Dread-Disease-Police: Schwere Krankheit ist eine Frage der Definition

19.01.10

Versicherungen gegen schwere Krankheiten zahlen bei bestimmten Diagnosen. Dass Krebs nicht grundsätzlich dazu gehört, legen die Gesellschaften in ihren Bedingungen fest. Eine dagegen gerichtete Klage einer erkrankten Frau hatte vor dem Oberlandesgericht Oldenburg keinen Erfolg.

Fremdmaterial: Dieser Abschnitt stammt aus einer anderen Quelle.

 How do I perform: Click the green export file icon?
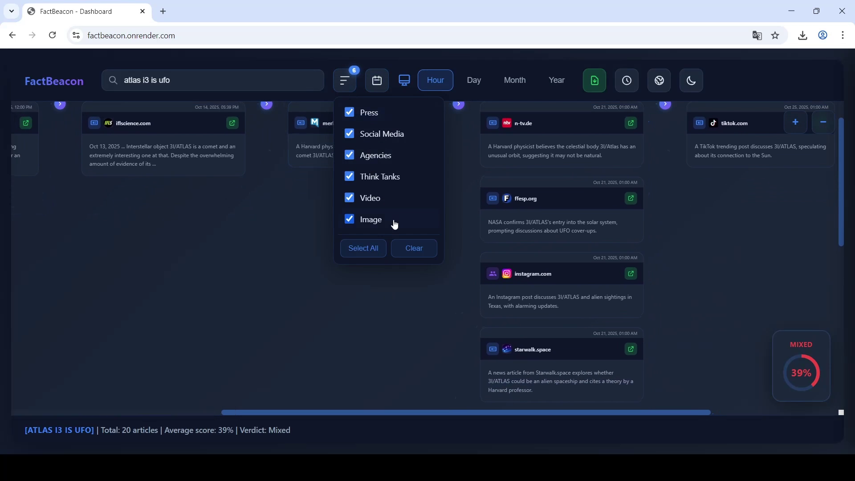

Im Dezember 2003 schloss die spätere Patientin eine Dread-Disease-Police ab. Für Krebserkrankungen war festgelegt, dass bei einem bösartigen Tumor, der eigenständig wächst und Metastasen bildet, die Zahlung der Versicherungssumme fällig wird. Im März 2007 stellten Ärzte bei der Frau ein so genanntes Carcinoma in situ fest im Brustbereich fest und entfernten es. Dahinter verbirgt sich ein Tumor im Frühstadium, der noch nicht auf andere Körperteile übergreift.

 

Die Klägerin wollte die Versicherungssumme von 19.800 Euro aus ihrer Versicherung gegen schwere Krankheiten erhalten. Mit Verweis auf die Bedingungen verweigerte die Gesellschaft jedoch die Zahlung. Vor dem Landgericht ging es anschließend vorrangig um die Feststellung, ob die Erkrankung ein Fall für die Police war. Ein Gutachter legte dar, dass der entfernte Tumor keine Metastasen gebildet habe. Das Urteil fiel folglich negativ für die Kundin aus.

 

Sie ging beim Oberlandesgericht in Revision und stellte dort vor allem die Wirksamkeit der Klauseln in Frage. Bedingungen müssen nach Paragraph 305c des Bürgerlichen Gesetzbuches und nach der Rechtssprechung des Bundesgerichtshofes mit normalem Menschenverstand durchdringbar sein. Sie dürfen ebenfalls für einen durchschnittlich begabten Zeitgenossen keine überraschenden und ungewöhnlichen Bestandteile enthalten, sonst sind sie ungültig.

 

Das sahen die Richter aber nicht als gegeben an (Az. 5 U 87/09). Zu den Krebserkrankungen hieß es im klein Gedruckten: "Ausgeschlossen sind weiterhin Carcinoma in situ und Tumore bei gleichzeitig bestehender HIV-Infektion." Es sei nicht unzumutbar, sich über den Terminus Carcinoma in situ zu informieren, und dann sei die Klausel nicht überraschend. Das Urteil verdeutlicht wieder, wie wichtig eine gründliche Lektüre der Bedingungen eines neuen Vertrages ist. Das Gericht legt die Messlatte für Versicherungskunden im speziellen Fall recht hoch.

 

Dread-Disease-Policen ("Versicherung gegen schreckliche Krankheiten") gelten bei manchen Kunden und Beratern als Alternative zur Berufsunfähigkeitsversicherung, auch wenn sie recht verschiedene Risiken abdecken. Während die eine Form im Schadensfall ausschließlich nach der Fähigkeit fragt, den eigenen Beruf weiterhin ausüben zu können, versichert die andere bestimmte, in einem Katalog festgelegte Krankheiten. Bei Diagnose einer der Krankheiten wird die komplette Versicherungssumme auf einen Schlag ausgezahlt. Viele Fälle von Berufsunfähigkeit lassen sich aber durch eine Dread-Disease-Police nicht absichern, andererseits zahlt sie bei Krankheiten, die allein noch keine Berufsunfähigkeit hervorrufen.